▶ **TEXT BLOCK**:
* Begin *
Train the Practitioner, Transform the Classroom

There is a moment Nolindo from Happy Kidz will not forget. A facilitator held up a plank, two nails, and a length of wool — and suddenly the number 8 made sense in a way it never had before. “That was out of this world,” she said. “I had never thought about it before.”

This is what quality professional development looks like: not a lecture, but a revelation. A practitioner who walks away not just with new knowledge, but with renewed confidence and a handful of ideas she can use the very next morning.

Facilitators show an alternative method for the lazy 8

It has been a busy and energising start to the year for KET’s practitioners. Thirteen practitioner workshops are already complete, covering everything from nutrition and concentration to self-regulation and multisensory teaching. We had 71 practitioners at our most well attended workshop, while 48 practitioners have been trained in our Numba Numeracy programme and 41 in Fonix Literacy. But the numbers only tell part of the story.
* End *
▶ **RECORDED INFORMATION**:
* Begin *
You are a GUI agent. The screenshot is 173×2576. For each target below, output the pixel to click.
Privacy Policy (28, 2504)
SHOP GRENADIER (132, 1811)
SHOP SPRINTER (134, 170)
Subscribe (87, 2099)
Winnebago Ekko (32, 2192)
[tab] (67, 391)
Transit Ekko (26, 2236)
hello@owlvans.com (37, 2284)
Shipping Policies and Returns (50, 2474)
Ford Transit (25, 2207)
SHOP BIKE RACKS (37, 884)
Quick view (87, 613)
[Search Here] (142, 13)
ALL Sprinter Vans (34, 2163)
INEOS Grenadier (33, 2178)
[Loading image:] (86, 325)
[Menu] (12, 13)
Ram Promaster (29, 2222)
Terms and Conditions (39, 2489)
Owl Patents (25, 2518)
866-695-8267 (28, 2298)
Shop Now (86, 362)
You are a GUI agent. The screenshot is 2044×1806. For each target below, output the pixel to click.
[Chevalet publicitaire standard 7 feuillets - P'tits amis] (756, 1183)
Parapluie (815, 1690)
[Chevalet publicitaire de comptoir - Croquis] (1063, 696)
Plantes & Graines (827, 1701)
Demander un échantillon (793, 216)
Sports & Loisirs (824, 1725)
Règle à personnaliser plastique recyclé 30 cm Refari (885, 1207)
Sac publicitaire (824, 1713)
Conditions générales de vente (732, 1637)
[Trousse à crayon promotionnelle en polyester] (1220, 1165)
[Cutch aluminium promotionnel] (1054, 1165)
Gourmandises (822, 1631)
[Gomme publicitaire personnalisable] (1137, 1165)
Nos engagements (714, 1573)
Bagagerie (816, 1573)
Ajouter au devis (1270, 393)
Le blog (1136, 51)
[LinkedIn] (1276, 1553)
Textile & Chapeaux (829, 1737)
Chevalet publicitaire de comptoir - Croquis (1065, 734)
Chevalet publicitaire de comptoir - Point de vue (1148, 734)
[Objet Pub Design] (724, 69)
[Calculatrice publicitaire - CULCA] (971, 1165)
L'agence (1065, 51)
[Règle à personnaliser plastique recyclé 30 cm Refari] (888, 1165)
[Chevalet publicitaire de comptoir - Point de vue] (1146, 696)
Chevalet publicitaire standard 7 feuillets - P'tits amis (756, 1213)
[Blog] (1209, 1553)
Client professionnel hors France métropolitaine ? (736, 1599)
* End *
▶ **TO-DO LIST**:
A – In the practitioner-training article, why will Nolindo from Happy Kidz not forget the moment with the plank, two nails, and a length of wool? Answer in one to three sentences.
B – Continue the practitioner-training article, starting after its last sentence.

▶ **RESPONSES**:
A – Nolindo will not forget it because, when the facilitator held up those items, the number 8 suddenly made sense to her in a way it never had before. She called it "out of this world" and said she had never thought about it before.

B –
What matters most is what happens in the classroom. Tracey from Lilliput described leaving her Multisensory Workshop with practical ideas she could “easily apply” the same day — and with a confidence she hadn’t had before. A practitioner from Happy Faces discovered that a simple 2-litre container could become a tool for teaching children to feel the shape of a letter, and that eight children standing in two groups of four could bring the concept of patterns to life in a way no worksheet ever could.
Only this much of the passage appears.